Feci appello a tutte le mie energie cognitive e l’unica parola simile che trovavo aver un senso era Appagato ma era ben lungi da ciò che avevo previsto e comunque la ripetessi si contorceva sino  a diventare comunque Aspaganato.

“Sono molto lieto di essere qui questa sera con voi…”  lo ripetei almeno cinque volte mentalmente  e per cinque volte la parola aliena si infilò nell’articolazione tra lettera e lettera ammorbando il discorso…

Decisi così di lasciarmi andare all’assurdo, non potendolo contrastare forse era meglio scendervi a patti. La parola astrusa sarebbe scorsa, senza opposizione,  in un sussurro … forse così nessuno se ne sarebbe accorto.  Riflettei in un tempo indefinito su questo. Sebbene le mie parole sino a quel momento  della mia vita fossero state tutte ben studiate ed ordinate, quante volte nella vita mi era capitato di asserire semplicemente delle assurdità.

“Ti amerò per sempre…”

già, quella era una delle più grosse insieme a “Non mi fai paura!”  o a “Mi basto da solo…”…

Pensieri assurdi espressi con parole coerentemente ordinate. Tutto ciò pareva esser grave se visto da quella prospettiva, più grave del pronunciare “Aspaganato”.

Mi lasciai andare come in un suicidio liberatorio e, come previsto la parola fluì incontrastata dalla mia bocca. Scrutai fra volto e volto tutta la platea. Nessuno pareva essersi  accorto dell’errore, non scorsi il più piccolo risolino beffardo od il minimo segno di perplessità.

La parole cesellate tappezzarono le pareti dell’aula come arazzi, con la particolarità che in ognuno di quei quadri spiccava esattamente al centro un momento di folle incoerenza. Aspaganato sostituì appagato, ammaliato, addentato, ma anche fortunato, implicato, ostentato e sebbene le frasi che con essa produceva la mia bocca sembrassero non avere più un senso, abbracciate al discorso si reggevano, filavano via senza impicci apparenti. Ad un tratto mi parve addirittura di divertirmi,  nascondere quella parola fra le altre era diventato un gioco di abilità. Era un gioco di equilibrio fra assurdo e buon senso.

Pronunciare Aspaganato risultava più lieve di tutte le volte in cui avevo dovuto mentire senza farmi smascherare, era un assurdo reale e non un assurdo calcolato.

La platea non si accorse di nulla.

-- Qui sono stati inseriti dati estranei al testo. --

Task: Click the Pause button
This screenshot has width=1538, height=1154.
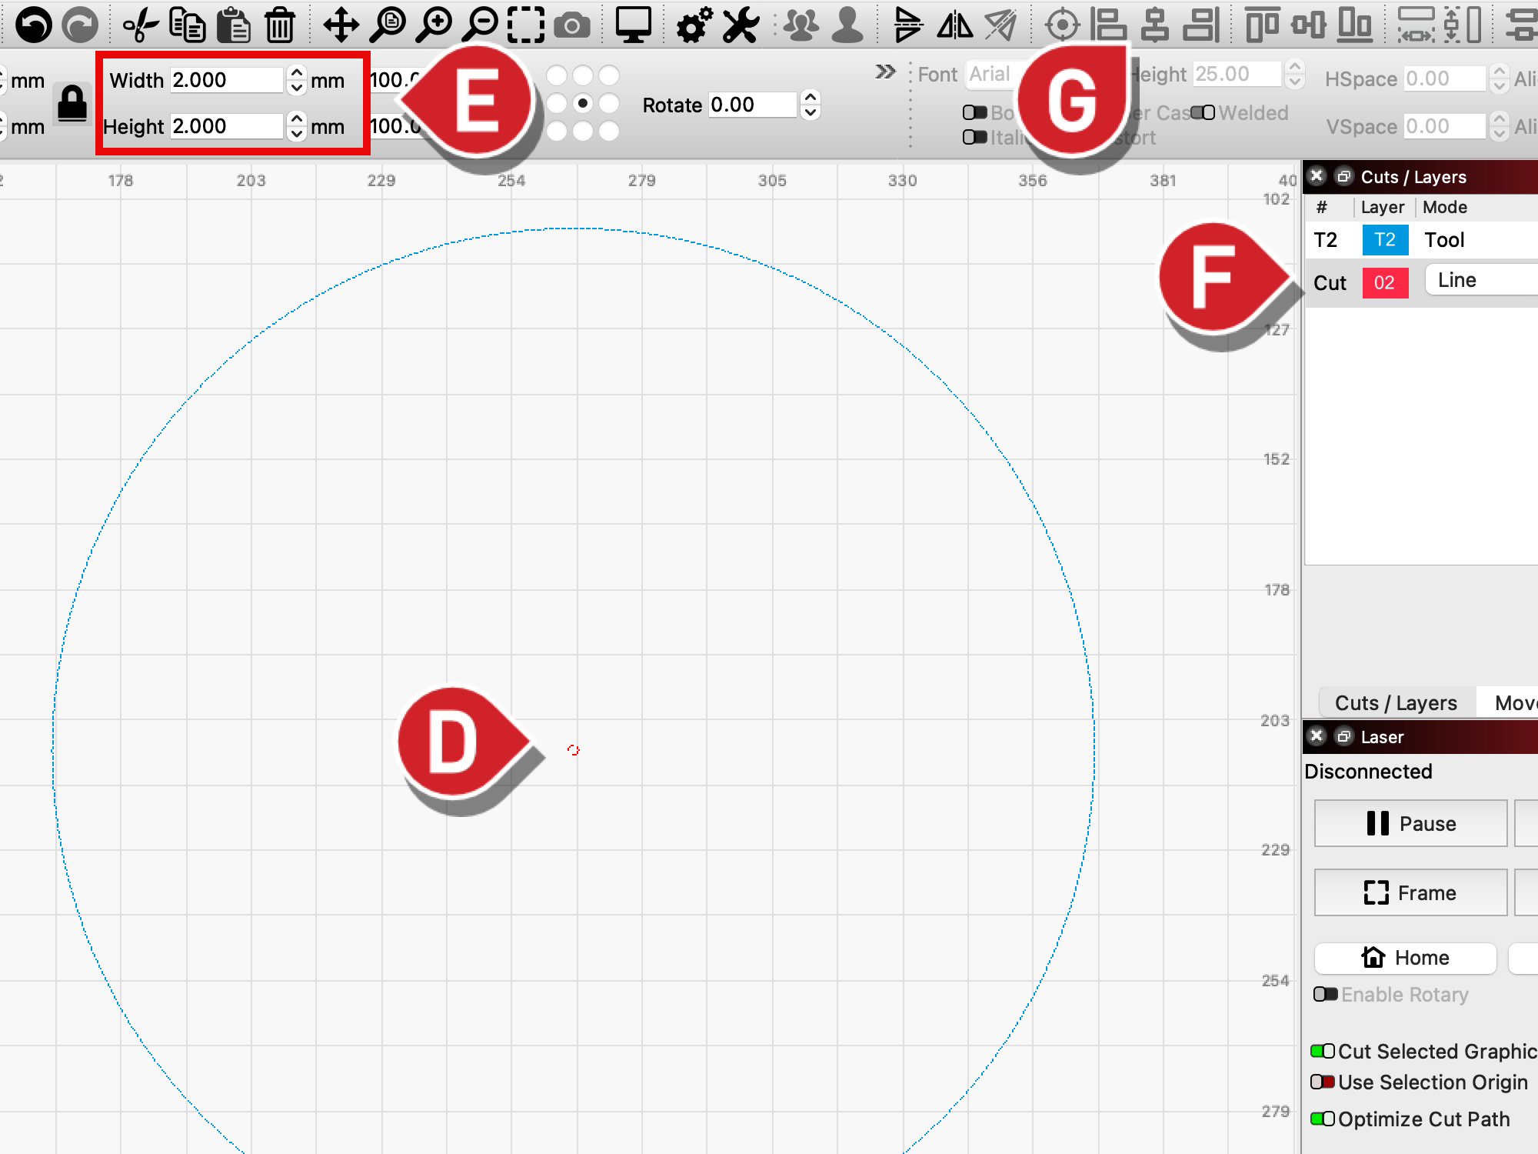Action: click(1410, 823)
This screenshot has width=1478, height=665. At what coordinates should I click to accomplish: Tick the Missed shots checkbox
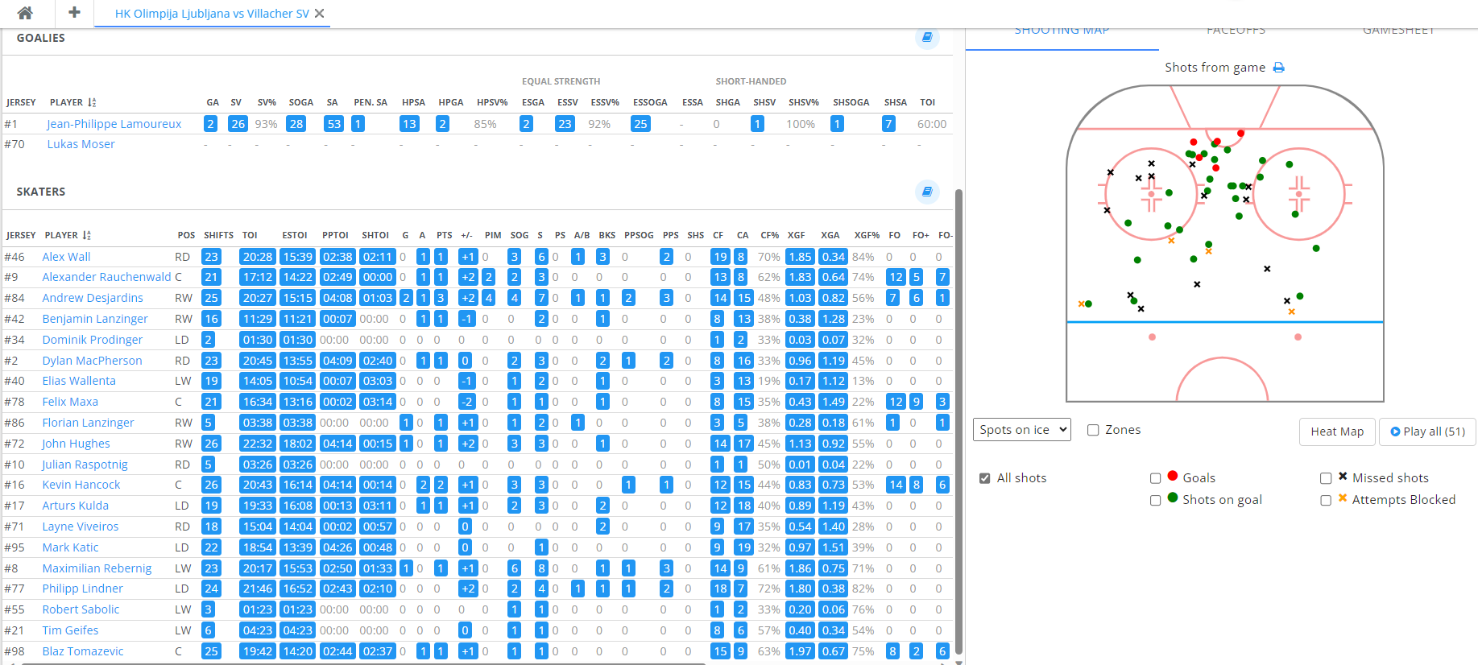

Evidentemente erano lì per coincidere con una parte di me. Aspettavano che un moto del  loro animo fosse messo in risonanza dalle mie parole e non si preoccuparono del fatto che di quando in quando una di esse fosse assurda. La gente non si scandalizza per una parola dichiaratamente assurda, è talmente abituata ad interi discorsi assurdi che probabilmente quella piccola follia è vista come un vezzo, un refuso .

Da quel giorno la piacevole sorpresa della tolleranza della gente nei confronti di una parola tanto astrusa, fece sì che io imparassi ad usarla in modo consapevole. Da allora infatti è mia consuetudine buttar qua e là qualche Aspaganato per dar colore ai miei discorsi. Scivolano in modo sempre più naturale e la gente pare non accorgersene…  gli unici che mi fermano e domandano spiegazione di quanto detto sono i bambini sino ad una certa età. Probabilmente quelli che, vivendo le favole vere, non si sono ancora abituati alle tante assurdità della vita!